Source passage.

===

Question

(a) State the principle of an ac generator and explain its working with the help of a labelled diagram. Obtain the expression for the emf induced in a coil having N turns each of cross-sectional area A, rotating with a constant angular speed ω in a magnetic field B directed perpendicular to the axis of rotation.
(b) An aeroplane is flying horizontally from west to east with a velocity of 900 km/hour. Calculate the potential difference developed between the ends of its wings having a span of 20 m. The horizontal component of the Earth’s magnetic field is 5 × 10–4 T and the angle of dip is 30° .

Answer 1

The potential difference developed between the ends of its wings is 1.25 V

Explanation:

An aeroplane is flying horizontally from west to east with a velocity of 900 km/hour. Calculate the potential difference developed between the ends of its wings having a span of 20 m. The horizontal component of the Earth’s magnetic field is 5 × 10–4 T and the angle of dip is 30° .?

===

Supplied entries.
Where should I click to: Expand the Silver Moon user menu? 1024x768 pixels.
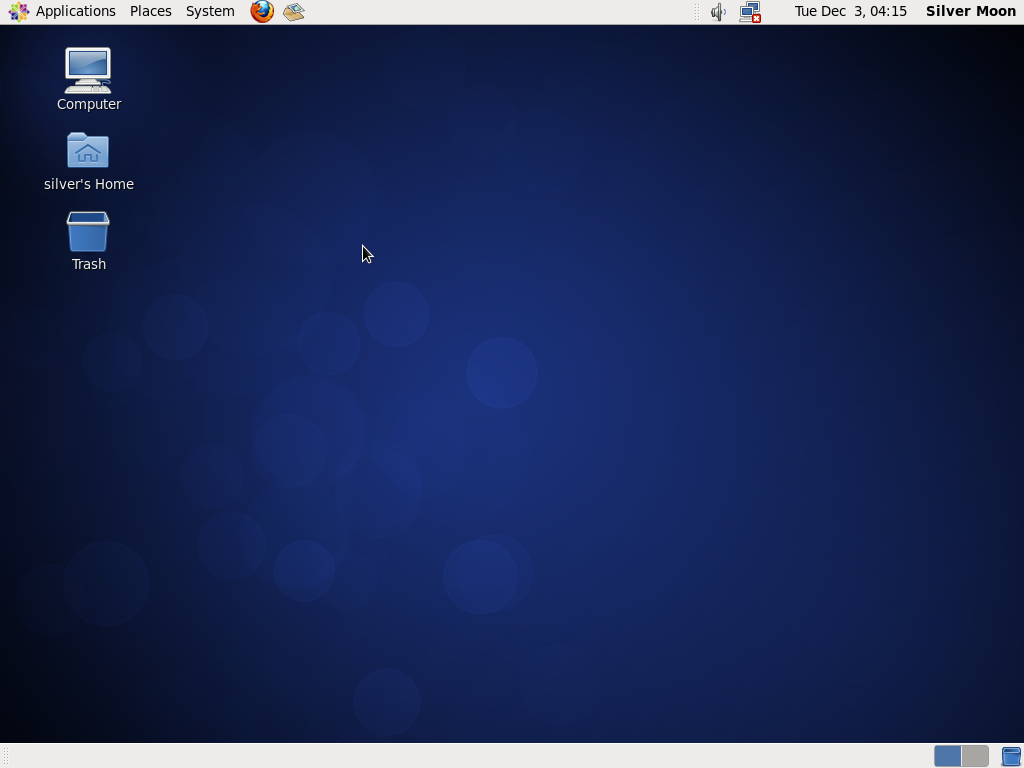click(970, 11)
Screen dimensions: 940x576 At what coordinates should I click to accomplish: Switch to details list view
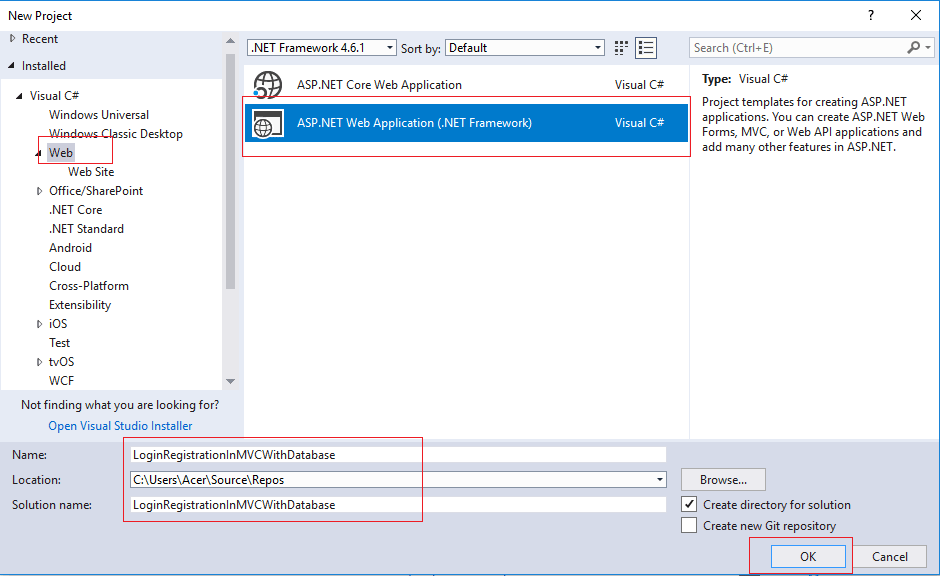(x=646, y=47)
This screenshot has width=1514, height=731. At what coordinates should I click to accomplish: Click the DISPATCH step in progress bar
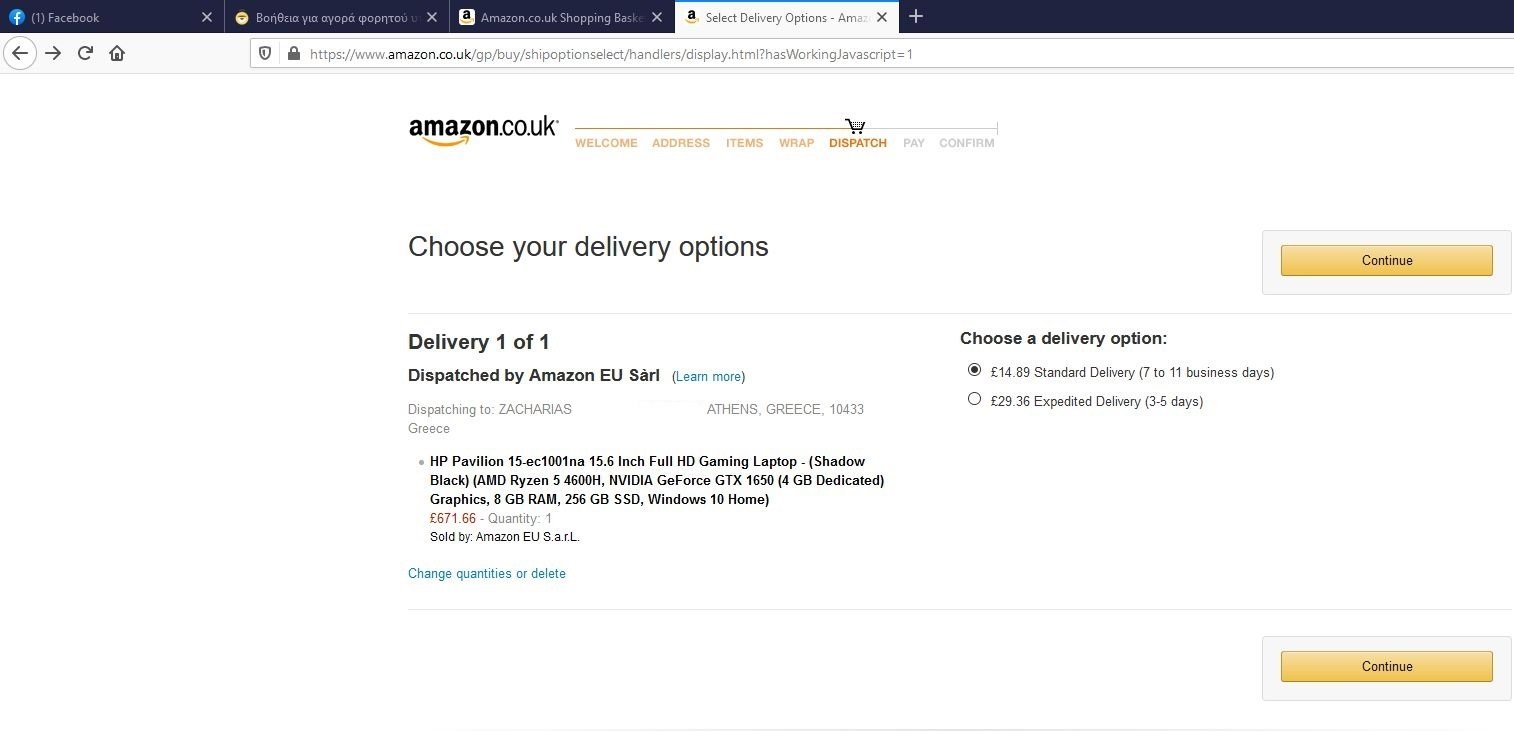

===

Directions.
1. Rewrite the paragraph of the physics question that begins "(a) State the principle" as a short list that keeps its main facts.
2. From the physics question, reproduce word for word the part that opens with the words containing "(a) State the" and closes with "axis of rotation.".

Task-by-task results.
1.
- State the principle of an ac generator.
- Explain how it works, using a labelled diagram.
- Derive the emf induced in a coil of N turns, each of cross-sectional area A, that rotates at constant angular speed ω in a magnetic field B perpendicular to the axis of rotation.

2.
(a) State the principle of an ac generator and explain its working with the help of a labelled diagram. Obtain the expression for the emf induced in a coil having N turns each of cross-sectional area A, rotating with a constant angular speed ω in a magnetic field B directed perpendicular to the axis of rotation.